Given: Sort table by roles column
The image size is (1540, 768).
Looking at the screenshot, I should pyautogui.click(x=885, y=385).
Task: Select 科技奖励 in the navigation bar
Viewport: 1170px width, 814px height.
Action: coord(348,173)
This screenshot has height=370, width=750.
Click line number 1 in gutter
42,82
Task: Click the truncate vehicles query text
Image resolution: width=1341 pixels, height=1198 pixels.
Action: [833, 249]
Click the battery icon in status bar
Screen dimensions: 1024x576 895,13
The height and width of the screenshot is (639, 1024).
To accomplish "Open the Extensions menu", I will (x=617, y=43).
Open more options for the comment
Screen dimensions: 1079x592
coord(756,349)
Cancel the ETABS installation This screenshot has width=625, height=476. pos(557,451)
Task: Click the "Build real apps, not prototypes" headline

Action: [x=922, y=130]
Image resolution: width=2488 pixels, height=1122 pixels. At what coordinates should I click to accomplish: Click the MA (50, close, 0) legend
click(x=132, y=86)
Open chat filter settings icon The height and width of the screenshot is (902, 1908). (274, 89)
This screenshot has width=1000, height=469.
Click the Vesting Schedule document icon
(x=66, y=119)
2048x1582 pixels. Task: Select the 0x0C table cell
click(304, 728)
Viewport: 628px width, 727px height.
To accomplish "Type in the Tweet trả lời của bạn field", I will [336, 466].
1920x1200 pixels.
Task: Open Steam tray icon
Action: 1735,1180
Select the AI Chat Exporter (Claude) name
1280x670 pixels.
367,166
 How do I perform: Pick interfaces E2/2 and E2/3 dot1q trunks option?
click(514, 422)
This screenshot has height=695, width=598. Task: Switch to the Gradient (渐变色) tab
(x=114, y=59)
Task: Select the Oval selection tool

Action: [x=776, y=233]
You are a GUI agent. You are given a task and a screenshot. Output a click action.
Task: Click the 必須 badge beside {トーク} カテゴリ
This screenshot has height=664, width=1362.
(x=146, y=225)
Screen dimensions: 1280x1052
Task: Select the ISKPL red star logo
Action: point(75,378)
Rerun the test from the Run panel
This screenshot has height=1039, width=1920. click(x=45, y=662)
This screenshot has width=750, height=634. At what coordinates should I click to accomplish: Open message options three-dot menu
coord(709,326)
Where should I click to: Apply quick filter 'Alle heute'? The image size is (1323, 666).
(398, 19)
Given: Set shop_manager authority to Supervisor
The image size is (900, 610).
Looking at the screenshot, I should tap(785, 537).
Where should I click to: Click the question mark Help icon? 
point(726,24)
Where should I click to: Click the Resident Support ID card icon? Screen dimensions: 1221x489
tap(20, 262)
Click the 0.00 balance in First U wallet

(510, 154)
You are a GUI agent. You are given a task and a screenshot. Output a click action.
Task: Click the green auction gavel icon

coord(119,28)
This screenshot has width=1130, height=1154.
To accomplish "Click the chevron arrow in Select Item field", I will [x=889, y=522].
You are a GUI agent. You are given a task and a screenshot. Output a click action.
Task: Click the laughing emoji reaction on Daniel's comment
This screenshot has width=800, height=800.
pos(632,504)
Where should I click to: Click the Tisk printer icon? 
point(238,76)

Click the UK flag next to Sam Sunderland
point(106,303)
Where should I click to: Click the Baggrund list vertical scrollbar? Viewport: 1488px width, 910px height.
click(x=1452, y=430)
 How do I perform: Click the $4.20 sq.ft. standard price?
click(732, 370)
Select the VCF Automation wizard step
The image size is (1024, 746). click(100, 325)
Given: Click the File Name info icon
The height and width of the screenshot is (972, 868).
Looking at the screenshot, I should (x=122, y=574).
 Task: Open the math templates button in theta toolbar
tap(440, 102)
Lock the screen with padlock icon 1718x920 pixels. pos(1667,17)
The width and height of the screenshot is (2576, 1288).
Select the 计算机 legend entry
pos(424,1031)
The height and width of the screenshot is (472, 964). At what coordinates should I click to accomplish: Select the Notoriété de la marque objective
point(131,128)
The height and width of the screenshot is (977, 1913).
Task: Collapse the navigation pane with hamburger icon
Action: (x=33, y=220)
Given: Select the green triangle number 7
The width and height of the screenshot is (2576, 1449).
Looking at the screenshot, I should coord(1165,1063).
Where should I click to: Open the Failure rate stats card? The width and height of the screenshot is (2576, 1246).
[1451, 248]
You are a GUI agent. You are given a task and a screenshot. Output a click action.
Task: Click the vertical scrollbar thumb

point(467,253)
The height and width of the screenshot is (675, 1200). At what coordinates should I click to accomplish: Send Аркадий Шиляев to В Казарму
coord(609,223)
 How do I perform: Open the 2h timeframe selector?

+-------+

## WHAT THE TASK REQUIRES
Pick out every line of the data above that contains the word "Viewport" and copy each one.

## RESULT OF THIS EXERCISE
Viewport: 1170px width, 814px height.
Viewport: 628px width, 727px height.
Where should I click to: Click the Baggrund list vertical scrollbar? Viewport: 1488px width, 910px height.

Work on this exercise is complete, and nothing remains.